Solving the Riemann Hypothesis could change the way we do business, since prime numbers are the lynchpin for security in banking and e-commerce. It would also have a profound impact on the cutting-edge of science, affecting quantum mechanics, chaos theory, and the future of computing. Leaders in math and science are trying to crack the elusive code, and a prize of $1 million has been offered to the winner. In this engaging book, Marcus du Sautoy reveals the extraordinary history behind the holy grail of mathematics and the ongoing quest to capture it.
From Publishers Weekly
The quest to bring advanced math to the masses continues with this engaging but quixotic treatise.
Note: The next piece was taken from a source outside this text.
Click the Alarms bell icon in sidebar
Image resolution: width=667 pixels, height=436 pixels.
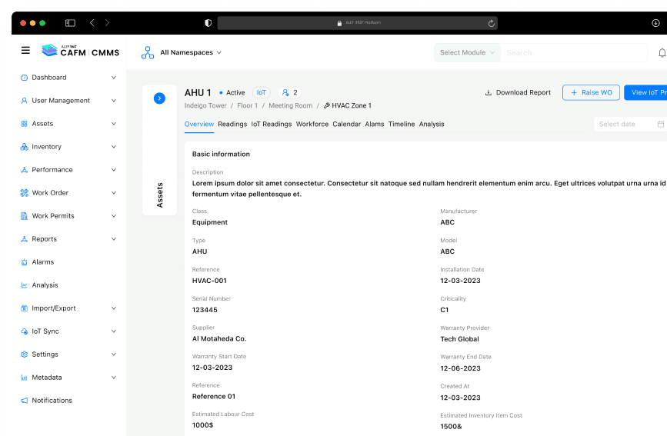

The mystery in question is the Riemann Hypothesis, named for the hypochondriac German mathematician Bernard Reimann (1826-66), which ties together imaginary numbers, sine waves and prime numbers in a way that the world's greatest mathematicians have spent 144 years trying to prove. Oxford mathematician and BBC commentator du Sautoy does his best to explain the problem, but stumbles over the fact that the Riemann Hypothesis and its corollaries are just too hard for non-tenured readers to understand. He falls back on the staples of math popularizations by shifting the discussion to easier math concepts, offering thumbnail sketches of other mathematicians and their discoveries, and occasionally overdramatizing the sedentary lives of academics (one is said to be a "benign Robespierre" whose non-commutative geometry "has instilled terror" in his colleagues). But du Sautoy makes the most of these genre conventions. He is a fluent expositor of more tractable mathematics, and his portraits of math notables-like the slipper-shod, self-taught Indian Srinivasa Ramanujan, a mathematical Mozart who languished in chilly Cambridge-are quite vivid. His discussion of the Riemann Hypothesis itself, though, can lapse into metaphors ("By combining all these waves, Riemann had an orchestra that played the music of the primes") that are long on sublime atmospherics but short on meaningful explanation. The consequences of the hypothesis-a possible linkage to "quantum chaos," implications for internet data encryption-may seem less than earth-shaking to the lay reader, but for mathematicians, the Riemann Hypothesis may be the "deepest and most fundamental problem" going.